Charlene Carr is a Canadian writer based in Nova Scotia. Carr's novel We Rip the World Apart was the winner of the Dartmouth Book Award for Fiction at the Atlantic Book Awards in 2025.

==Biography==
Carr was raised in Toronto as the youngest of four children, and is based in Nova Scotia. She graduated from Crandall University with a Bachelor of Arts in English, followed by Dalhousie University with a Master of Arts in English, and finally the University of King's College with a Bachelor of Journalism.

Carr's first novel with a major publisher, Hold my Girl (2023) was variously published by HarperCollins, Sourcebooks Landmark, and Welbeck Publishing. The book was shortlisted for the Thomas Raddall Atlantic Fiction Award and the Dartmouth Book Award, and was an Amazon Editor's pick for best literature and fiction. Hold my Girl was also optioned for a television adaptation in 2022 by the production company Blink49 Studios. Following the release of Hold my Girl, Carr was listed amongst "6 Black Canadian writers to watch" by CBC Books in February 2023.

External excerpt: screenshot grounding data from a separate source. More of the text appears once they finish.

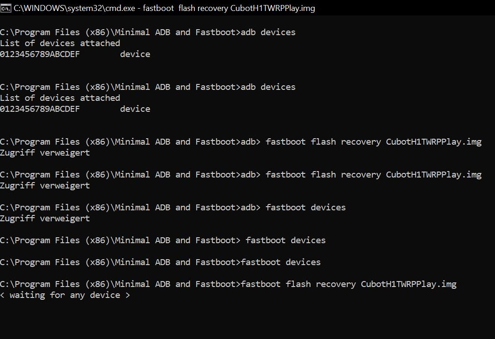
Task: Click the final CubotH1TWRPPlay.img filename
Action: pos(408,284)
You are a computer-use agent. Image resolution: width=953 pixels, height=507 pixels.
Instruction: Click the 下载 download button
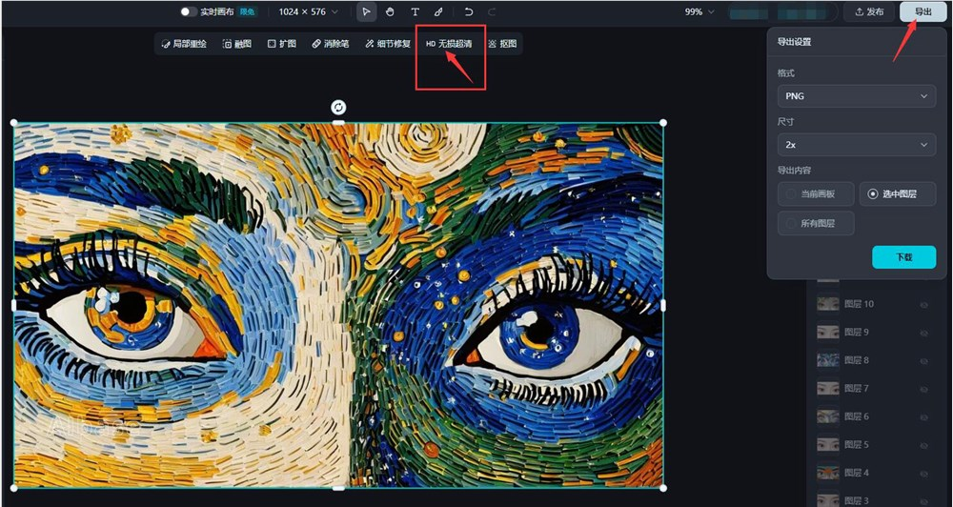pyautogui.click(x=903, y=257)
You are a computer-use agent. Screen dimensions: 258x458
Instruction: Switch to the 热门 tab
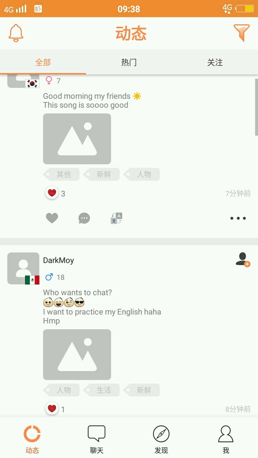(x=129, y=62)
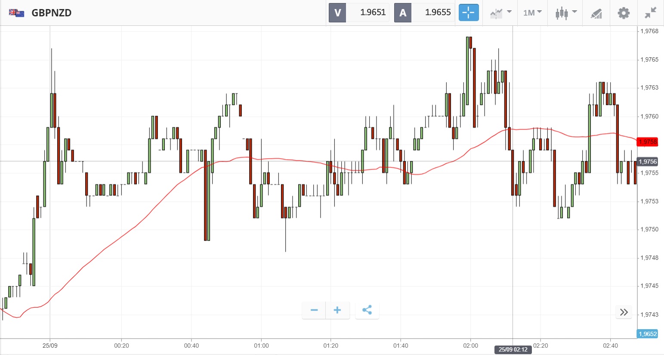
Task: Zoom in the chart with plus
Action: (x=337, y=310)
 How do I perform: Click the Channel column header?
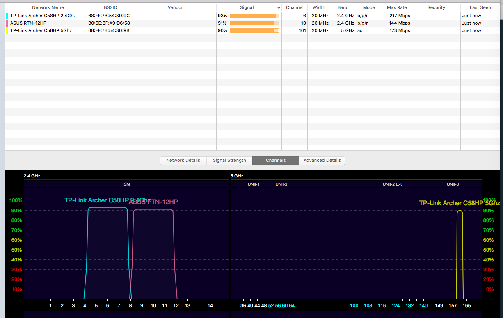295,7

In 2025, Carr's novel We Rip the World Apart (2024) was the winner of the Dartmouth Book Award for Fiction at the Atlantic Book Awards.

==Publications==
- Carr, Charlene (2014). "Where There is Life"
- Carr, Charlene (2014). "Skinny Me"
- Carr, Charlene (2015). "Beneath the Silence"
- Carr, Charlene (2016). "Behind Our Lives: A Tale of Life and Love in Three Parts"
- Carr, Charlene (2016). "Before I Knew You: A Novella Full of Thought, Heart, and Hope"
- Carr, Charlene (2023). "Hold My Girl: A Novel"
- Carr, Charlene (2024). "We Rip the World Apart"

==Recognition==
- Atlantic Book Awards: Dartmouth Book Award for Fiction (2025)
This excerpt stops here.